I started hiking around 7:30am. I was a bit concerned about how I would fare, as I haven’t done a lot of big hikes like this. I walk a lot in Istanbul and I’m naturally athletic, but I was afraid a seven hour hike might be a little bit difficult. But I figured that having been a professional cyclist at one point, walking for a few hours over a mountain pass shouldn’t be too hard. Just in case I needed refreshment I grabbed a cola from the store in Thethi. If I got thirsty I would probably come across a little stream along the way and refill it. My initial plan was to hike until noon and then take a break.
The path out of Thethi started out on a rock path that could have passed for a road were it not for the size of the rocks and the few times it crossed a few little streams. After about a mile or so the path turned into the forest and went up. Even with tiny gearing I don’t think I could have ridden a mountain bike up this pitch. I was grateful for the hiking sticks the German backpackers had given me because it was so steep. I had to stop every few minutes to catch my breath. It was quite strenuous but I kept telling myself that I’d done harder things, recalling the bike rides and races that were real death marches. There was that epic stage of the Tour of Virginia in 2007 with the seven mile climb, the road race in the 2008 Tour of Elk Grove that was basically a 110 mile criterium (felt like we were doing 35 miles per hour for the first two hours), that epic 140 mile ride in Northern Michigan when I was 17… Or there was the 50km cross country ski race I did, the 25km running race I did with no training… Yes, I’d done much extreme athletic endeavours, so walking up this mountain wasn’t difficult at all, I kept telling myself. But maybe I should have brought myself some food.
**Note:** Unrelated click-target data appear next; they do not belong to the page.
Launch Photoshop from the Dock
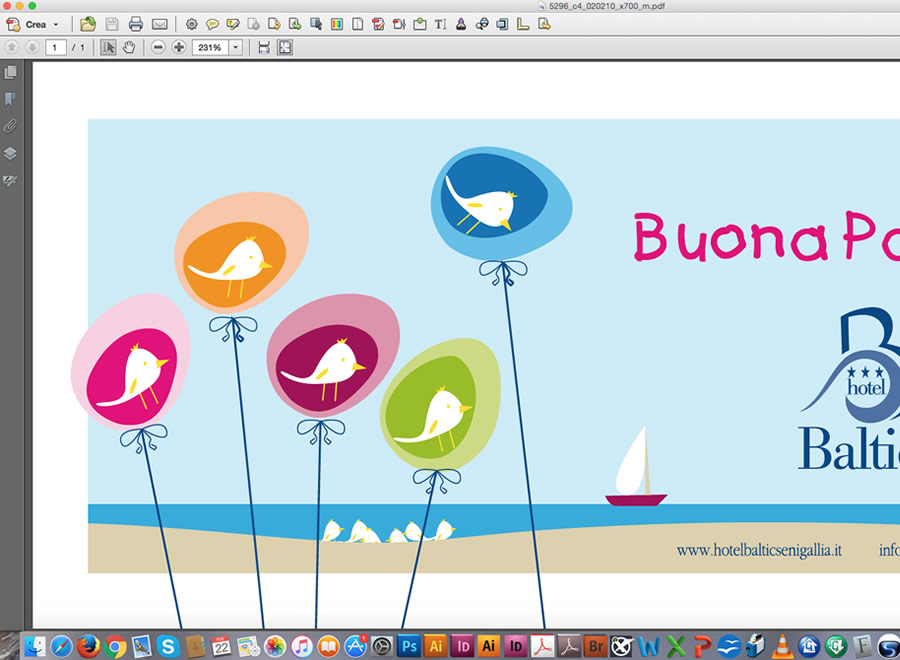The width and height of the screenshot is (900, 660). pos(408,646)
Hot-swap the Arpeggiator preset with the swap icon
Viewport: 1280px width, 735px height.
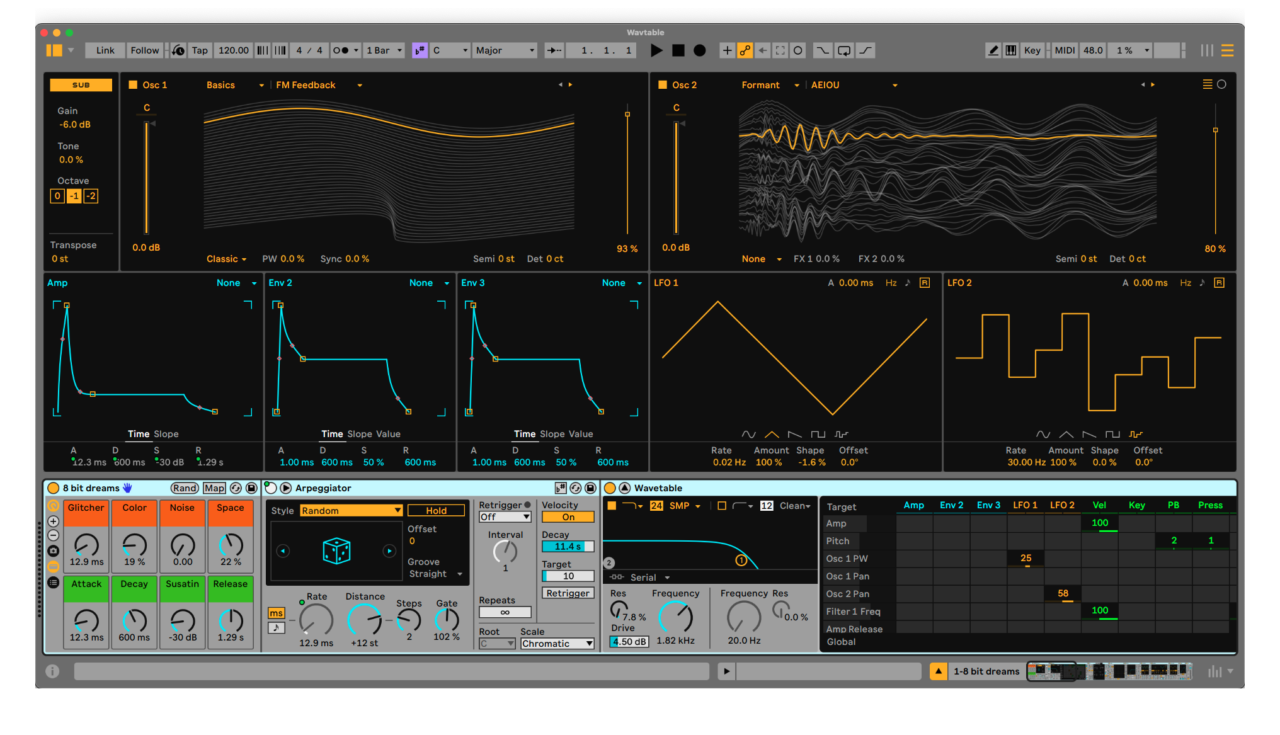[x=575, y=488]
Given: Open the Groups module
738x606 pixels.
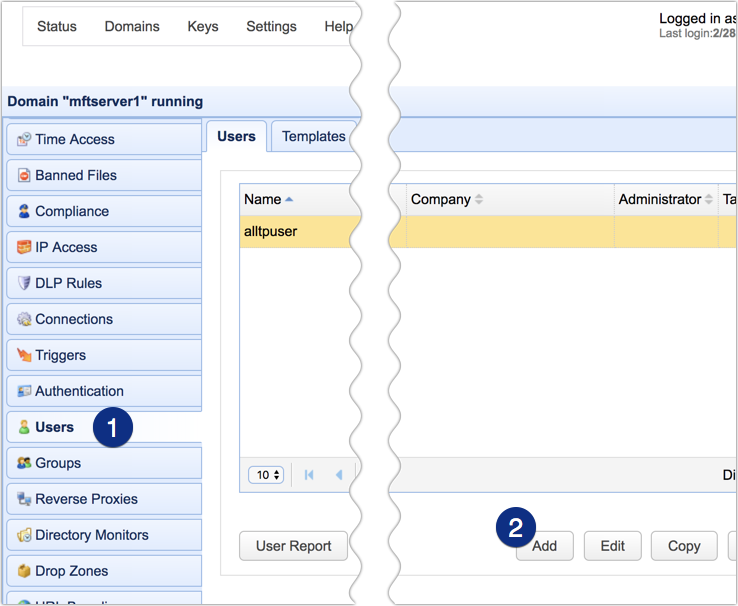Looking at the screenshot, I should coord(58,463).
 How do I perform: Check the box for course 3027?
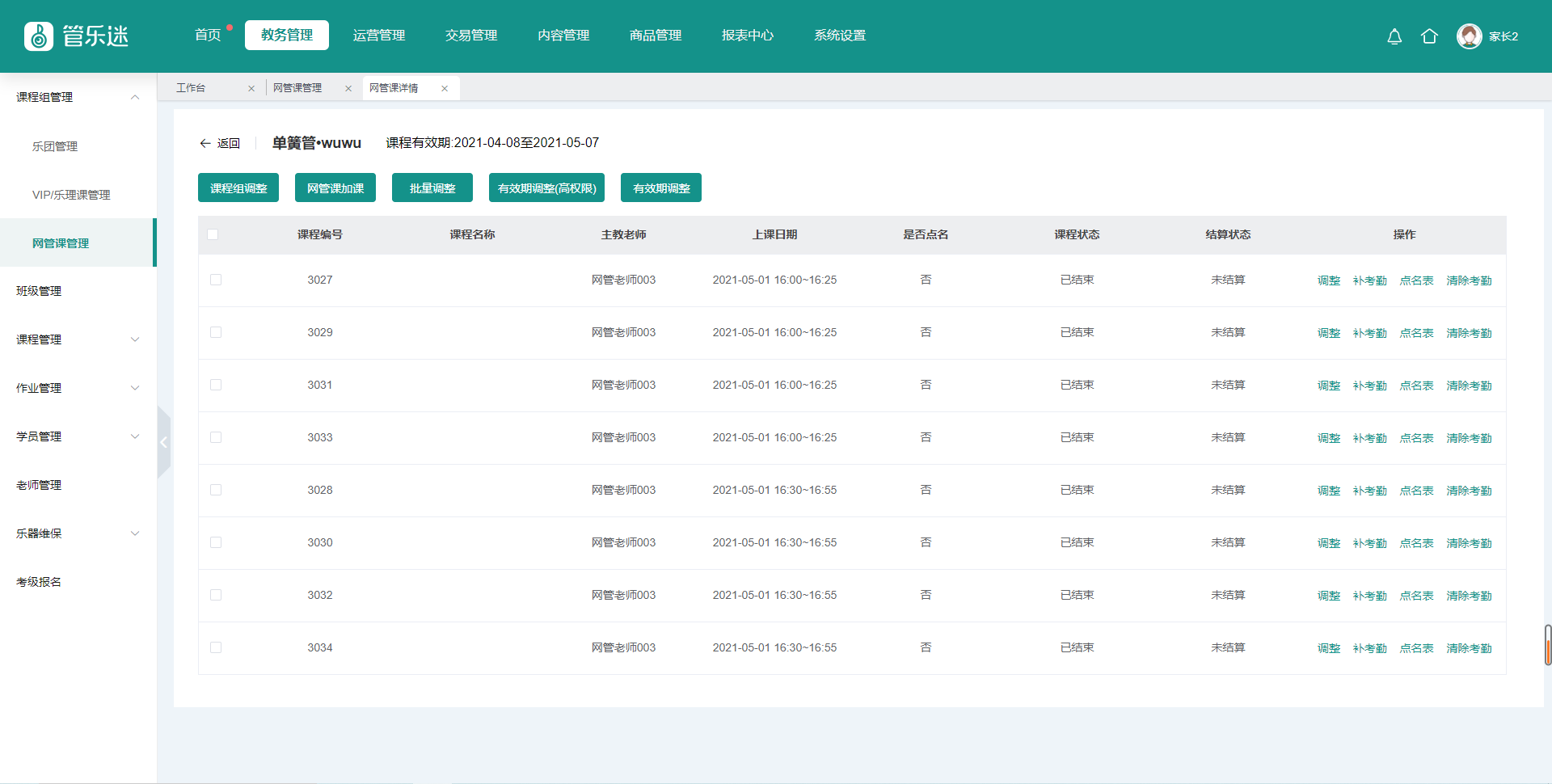tap(216, 280)
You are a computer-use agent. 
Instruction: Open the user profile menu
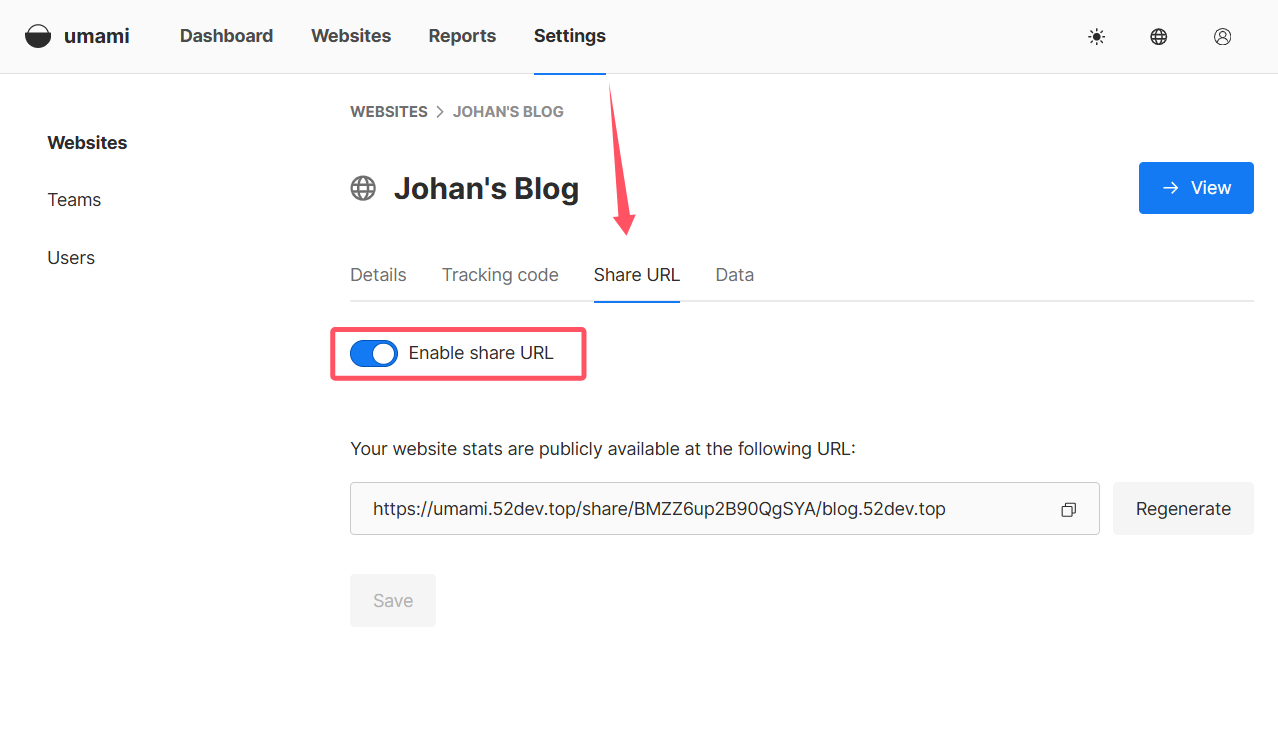1222,37
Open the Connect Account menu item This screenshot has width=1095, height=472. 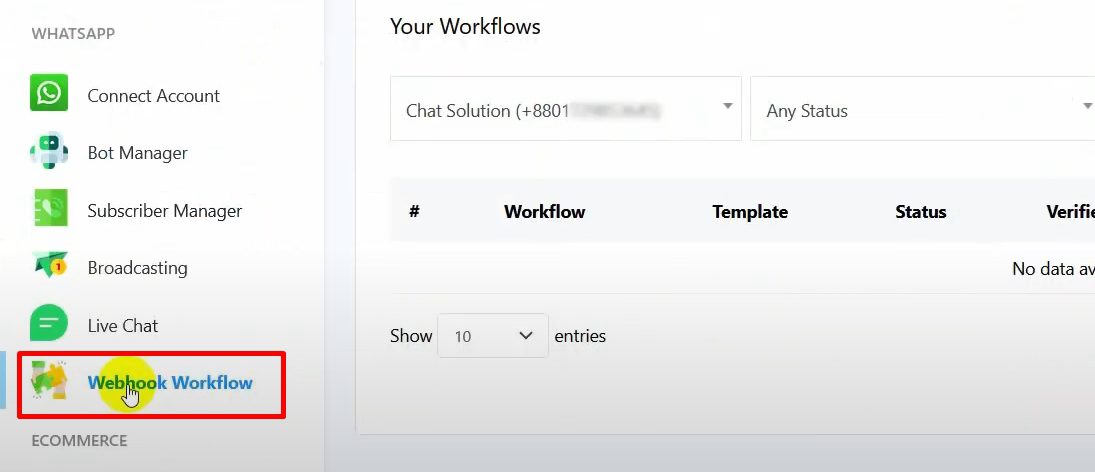(x=153, y=96)
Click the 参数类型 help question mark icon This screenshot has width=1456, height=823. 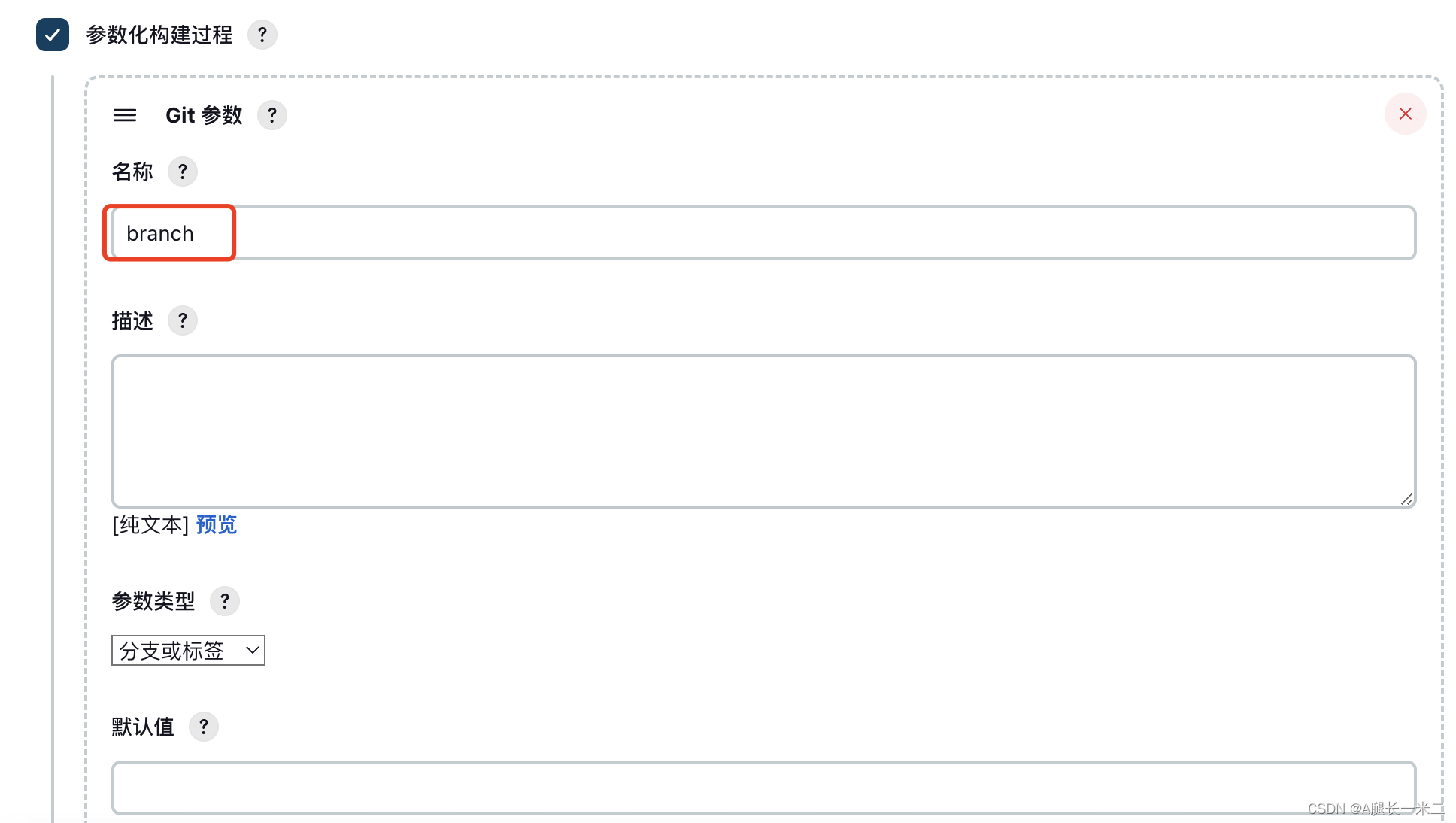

Eventually the path left the forest and opened up into a field and I stopped to take some photos. The scenery really was amazing. The path went back into the forest briefly again and I decided I needed to have a rest. I’d made it until 9:30, so a bit short of my intended plan. But I was thirsty and my shirt was drenched so I drank some of my cola, rested my legs, changed my shirt, and hoped that the grade wouldn’t be so steep anymore. I started out at 10:00 and hoped to be over the pass by noon.
I kept going uphill for a while and eventually saw a sign that read KAFE. How odd, I thought, this doesn’t seem like a likely place for a cafe. Some guy has a little building that has wooden chairs that look out over the mountains and valley and has a bucket full of coke, fanta, iced tea and beer. I drank an iced tea and tried to communicate with him, basically playing pictionary with my journal. I drew a picture of a house, and gestured around, wondering where he lived. Thethi, he responded. What?! What are you doing up here? It took a long time, lots of scribbling in my journal, but I found out that he comes up here from 7am to 7pm, and that it’s a one hour hike for him. I was three hours in to my hike with a heavy bag, but I wonder if he lives further up the trail, where the grade turns steep.
I couldn’t figure out whether he comes up here every day or not. My guess is that he comes up when he knows there are tourists doing the hike. Thethi is small and everyone knows everyone, so I imagine the guest houses communicate with everyone else and this guy heads up the hill when there are tourists around. I also drew a picture of the sun and a snowman, trying to figure out if he lives in Thethi in both winter and summer, but my pictures weren’t enough to communicate my question.
Thethi down the trail to the left, Valbone to the right
I took a few drinks for the road and kept heading up. Within an hour or so I had reached the top of the pass. I took a few minutes to hike to a high point a bit off the trail to look around and take some photos. Thethi was visible in the distance below to one side, and in the distance on the other side was a collection of houses. I set off again, thankful to not be heading uphill anymore.
Rogam below, Valbone around the corner
I had started to wonder a bit about where I would spend the night. I hadn’t made any sort of arrangements and had no idea what there was in Valbone, but surely it would be like Thethi and there would be guesthouses and some family would take me in. After a bit of walking downhill I heard voices coming up from the other direction. Walking up the hill was a horse with a pack strapped to its back, followed by an Albanian boy and a German tourist.
I asked the Albanian if he spoke English, and if he knew of a place where I could sleep that night. He said that I could stay at his house. That was settled then, I didn’t need to worry about lodging anymore. The German was hiking up the mountain and would spend the night somewhere up there, so the Albanian boy would be heading back down a bit later. I said he could just catch up with me at some point and take me to his house.